▶ WHAT IS REQUIRED: Find the string "computer" in the data, then copy every line where it is found.

Stored data
== Segment start ==

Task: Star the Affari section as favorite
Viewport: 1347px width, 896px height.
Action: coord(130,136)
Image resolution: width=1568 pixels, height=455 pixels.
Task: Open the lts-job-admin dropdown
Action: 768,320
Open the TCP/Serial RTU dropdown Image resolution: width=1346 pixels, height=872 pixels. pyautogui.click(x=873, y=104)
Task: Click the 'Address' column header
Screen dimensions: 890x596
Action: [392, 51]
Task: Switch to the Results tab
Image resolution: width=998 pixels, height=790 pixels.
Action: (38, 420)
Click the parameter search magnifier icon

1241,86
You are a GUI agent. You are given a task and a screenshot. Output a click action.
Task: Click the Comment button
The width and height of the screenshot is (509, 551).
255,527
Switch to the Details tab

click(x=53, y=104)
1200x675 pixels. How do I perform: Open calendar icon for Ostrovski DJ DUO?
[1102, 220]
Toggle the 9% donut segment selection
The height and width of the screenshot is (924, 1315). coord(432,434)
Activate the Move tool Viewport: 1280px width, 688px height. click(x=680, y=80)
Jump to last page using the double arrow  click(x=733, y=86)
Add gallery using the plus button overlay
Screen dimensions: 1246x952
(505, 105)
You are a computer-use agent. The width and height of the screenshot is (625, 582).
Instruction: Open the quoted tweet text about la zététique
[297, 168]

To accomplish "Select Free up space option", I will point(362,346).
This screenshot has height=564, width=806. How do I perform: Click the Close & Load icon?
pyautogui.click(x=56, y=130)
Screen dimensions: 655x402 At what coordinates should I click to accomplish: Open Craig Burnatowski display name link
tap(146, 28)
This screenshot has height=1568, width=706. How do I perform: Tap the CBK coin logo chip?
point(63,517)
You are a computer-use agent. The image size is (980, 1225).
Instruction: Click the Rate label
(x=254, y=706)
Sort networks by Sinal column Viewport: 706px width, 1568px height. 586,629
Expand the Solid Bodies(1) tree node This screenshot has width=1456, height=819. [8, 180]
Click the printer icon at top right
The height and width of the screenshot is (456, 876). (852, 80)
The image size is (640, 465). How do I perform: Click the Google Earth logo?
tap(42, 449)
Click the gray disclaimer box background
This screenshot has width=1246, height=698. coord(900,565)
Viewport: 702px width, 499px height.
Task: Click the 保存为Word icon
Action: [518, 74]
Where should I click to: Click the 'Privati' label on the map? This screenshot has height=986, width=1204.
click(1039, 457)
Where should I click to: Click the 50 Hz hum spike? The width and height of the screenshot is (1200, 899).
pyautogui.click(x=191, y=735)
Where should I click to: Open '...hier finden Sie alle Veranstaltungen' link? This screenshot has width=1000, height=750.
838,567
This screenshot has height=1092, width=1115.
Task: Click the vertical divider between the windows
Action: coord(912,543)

== Segment end ==

▶ WRITTEN SOLUTION:
You are a computer-use agent. The width and height of the screenshot is (625, 582).
You are a computer-use agent. The image size is (980, 1225).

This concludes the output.